Direction a:
In the source text on erosion, landslides and damage detection, what are the two main types of slides?

Source text:
--- start ---

Irregular terrain is more vulnerable to water erosion since splashing, surface runoff, and transportation all have more pronounced effects on steep slopes. Furthermore, soil characteristics and properties impact its vulnerability by affecting factors such as water infiltration rate, permeability, and water absorption capacity, as well as indicating the potential for dispersion, splash, abrasion, and transport caused by rainfall and flooding (Nguyen & Indraratna, 2020; Cooke & Doornkamp, 1990).

Vegetation cover reduces soil erosion rates because it protects against the impact of rain, decreases the amount of water available for surface runoff, decreases surface runoff speed, and increases the capacity of the soil for water infiltration (Cooke & Doornkamp, 1990). Therefore, vegetation cover is an important aspect when analysing vulnerable soil and its lack indicates possible failure.

Landslide

The term ‘landslide’ pertains to mass movements characterised by a distinct zone of weakness, separating the sliding material from the more stable underlying strata, as depicted in Fig. 1. This geological phenomenon is intricate, influenced by a multitude of factors, including slope geometry, soil quality, moisture content, precipitation, vegetation index, construction activities in the region, surface load, and proximity to roads and rivers (Terzaghi, Peck & Mesri, 1996; Aziz et al., 2021). The influence of these factors may vary between regions and geological and topographic conditions (Khan et al., 2021).

Landslides are classified by type of material and type of movement. Usually, the material is rock or soil. The two main types of slides are rotational slides and translational slides. The landslide phenomena can be a combination of two or more of the movement types (Varnes, 1978).

This article aims to investigate the application of computer vision, in combination with high-performance processing techniques such as CNN, to detect damage in geotechnical structures. The reliability of such structures is crucial for their effective functioning and the safety of the surrounding areas.

The following subtopics will provide the definitions and concepts necessary to understand the proposed solution effectively. These subtopics are arranged in the following order: deep learning for image classification, convolutional layer, activation layer ReLu, pooling layer, dropout, Adam optimiser and model performance assessment.

Convolution layer

The convolution layer is responsible for convolving the image patches to extract universal and increasingly complex features. The convolutional layer uses filters, Fig. 3, which perform convolution operations when scanning the input. These operations are performed on the entire image by sliding kernels and finding the dot product between the filter and the input image parts. Consider an input image I with dimensions of height H, width W, and C colour channels (e.g., RGB, where C = 3). Alongside this input, we have a set of K convolution filters, each with a height and width of (h × w) (also known as kernel size) and C = 3 channels to match the number of channels of the input image. The convolution operation on a single CNN layer can be precisely defined in Eqs. (1) and (2).

--- end ---

Dataset records:
--- start ---

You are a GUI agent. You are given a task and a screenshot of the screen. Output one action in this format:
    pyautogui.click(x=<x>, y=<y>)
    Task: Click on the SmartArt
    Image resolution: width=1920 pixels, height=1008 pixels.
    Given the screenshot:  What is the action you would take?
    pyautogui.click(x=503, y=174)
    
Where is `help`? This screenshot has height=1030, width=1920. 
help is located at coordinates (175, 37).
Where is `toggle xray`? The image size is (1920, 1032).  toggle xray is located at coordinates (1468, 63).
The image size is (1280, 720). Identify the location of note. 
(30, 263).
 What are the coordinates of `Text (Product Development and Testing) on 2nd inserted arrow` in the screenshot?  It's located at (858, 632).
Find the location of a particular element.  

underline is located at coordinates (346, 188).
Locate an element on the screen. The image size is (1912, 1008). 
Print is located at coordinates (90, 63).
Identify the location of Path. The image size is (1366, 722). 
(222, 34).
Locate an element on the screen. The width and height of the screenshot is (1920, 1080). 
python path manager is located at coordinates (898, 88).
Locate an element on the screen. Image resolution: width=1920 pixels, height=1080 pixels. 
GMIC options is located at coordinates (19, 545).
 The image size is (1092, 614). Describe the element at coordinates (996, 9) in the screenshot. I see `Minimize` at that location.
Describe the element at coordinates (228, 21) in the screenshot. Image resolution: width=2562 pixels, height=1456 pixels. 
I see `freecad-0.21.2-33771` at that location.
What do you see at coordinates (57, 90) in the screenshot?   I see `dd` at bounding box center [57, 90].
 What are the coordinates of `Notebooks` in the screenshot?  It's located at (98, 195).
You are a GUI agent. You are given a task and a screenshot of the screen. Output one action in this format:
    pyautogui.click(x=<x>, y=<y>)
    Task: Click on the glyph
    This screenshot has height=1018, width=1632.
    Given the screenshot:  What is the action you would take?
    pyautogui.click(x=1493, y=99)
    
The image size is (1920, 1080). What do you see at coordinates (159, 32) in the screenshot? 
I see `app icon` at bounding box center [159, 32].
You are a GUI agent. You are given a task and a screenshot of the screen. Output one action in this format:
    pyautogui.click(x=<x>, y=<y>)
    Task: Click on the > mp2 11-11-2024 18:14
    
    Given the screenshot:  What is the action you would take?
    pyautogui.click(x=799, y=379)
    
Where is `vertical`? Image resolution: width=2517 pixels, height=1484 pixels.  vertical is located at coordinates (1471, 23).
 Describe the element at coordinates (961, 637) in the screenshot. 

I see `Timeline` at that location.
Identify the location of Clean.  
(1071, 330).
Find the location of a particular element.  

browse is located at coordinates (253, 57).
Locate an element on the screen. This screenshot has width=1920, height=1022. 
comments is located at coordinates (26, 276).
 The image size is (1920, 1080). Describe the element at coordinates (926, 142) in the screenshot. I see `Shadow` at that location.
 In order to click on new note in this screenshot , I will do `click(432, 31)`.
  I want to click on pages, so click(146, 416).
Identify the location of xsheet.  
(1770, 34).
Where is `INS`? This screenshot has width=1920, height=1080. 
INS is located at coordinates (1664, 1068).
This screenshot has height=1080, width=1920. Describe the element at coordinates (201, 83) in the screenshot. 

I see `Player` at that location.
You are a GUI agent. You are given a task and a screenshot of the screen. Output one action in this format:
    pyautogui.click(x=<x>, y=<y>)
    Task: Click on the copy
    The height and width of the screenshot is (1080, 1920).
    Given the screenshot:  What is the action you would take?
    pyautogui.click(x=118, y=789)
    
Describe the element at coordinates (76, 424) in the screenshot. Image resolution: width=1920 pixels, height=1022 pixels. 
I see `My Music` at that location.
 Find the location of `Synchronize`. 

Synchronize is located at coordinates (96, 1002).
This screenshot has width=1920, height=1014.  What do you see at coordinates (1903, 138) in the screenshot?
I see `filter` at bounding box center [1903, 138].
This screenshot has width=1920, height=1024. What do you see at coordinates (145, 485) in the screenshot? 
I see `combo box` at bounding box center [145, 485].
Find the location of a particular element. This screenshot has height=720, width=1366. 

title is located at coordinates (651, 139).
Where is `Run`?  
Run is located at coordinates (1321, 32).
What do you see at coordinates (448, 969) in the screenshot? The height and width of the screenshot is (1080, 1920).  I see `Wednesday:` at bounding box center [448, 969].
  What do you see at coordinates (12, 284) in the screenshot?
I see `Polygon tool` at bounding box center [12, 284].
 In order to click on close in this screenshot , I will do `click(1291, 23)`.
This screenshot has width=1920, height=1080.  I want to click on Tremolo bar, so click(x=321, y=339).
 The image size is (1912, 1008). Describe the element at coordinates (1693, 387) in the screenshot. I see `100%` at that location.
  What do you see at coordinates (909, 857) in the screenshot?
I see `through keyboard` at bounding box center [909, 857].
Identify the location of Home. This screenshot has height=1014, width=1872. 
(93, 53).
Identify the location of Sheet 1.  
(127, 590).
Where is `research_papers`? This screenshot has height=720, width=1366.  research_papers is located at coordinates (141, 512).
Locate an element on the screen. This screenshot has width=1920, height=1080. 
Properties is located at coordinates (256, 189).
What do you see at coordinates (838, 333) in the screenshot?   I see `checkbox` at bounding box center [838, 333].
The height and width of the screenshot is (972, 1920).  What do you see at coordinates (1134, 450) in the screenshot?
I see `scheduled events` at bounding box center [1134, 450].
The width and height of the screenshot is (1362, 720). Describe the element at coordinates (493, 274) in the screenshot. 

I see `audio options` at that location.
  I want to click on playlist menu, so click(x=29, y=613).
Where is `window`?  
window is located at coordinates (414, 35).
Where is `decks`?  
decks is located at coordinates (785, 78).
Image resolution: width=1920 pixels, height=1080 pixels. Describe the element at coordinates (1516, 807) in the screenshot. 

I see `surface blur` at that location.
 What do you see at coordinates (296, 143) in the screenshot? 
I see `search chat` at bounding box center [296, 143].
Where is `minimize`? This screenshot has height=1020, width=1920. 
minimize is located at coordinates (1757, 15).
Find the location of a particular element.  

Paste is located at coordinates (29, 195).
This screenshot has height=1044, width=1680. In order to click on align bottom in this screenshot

--- end ---

Direction b:
Copy out the records word for word, from their start up to and including the line containing "coordinates (1468, 63).".

Complete answer a:
Rotational slides and translational slides.

Complete answer b:
You are a GUI agent. You are given a task and a screenshot of the screen. Output one action in this format:
    pyautogui.click(x=<x>, y=<y>)
    Task: Click on the SmartArt
    Image resolution: width=1920 pixels, height=1008 pixels.
    Given the screenshot:  What is the action you would take?
    pyautogui.click(x=503, y=174)
    
Where is `help`? This screenshot has height=1030, width=1920. 
help is located at coordinates (175, 37).
Where is `toggle xray`? The image size is (1920, 1032).  toggle xray is located at coordinates (1468, 63).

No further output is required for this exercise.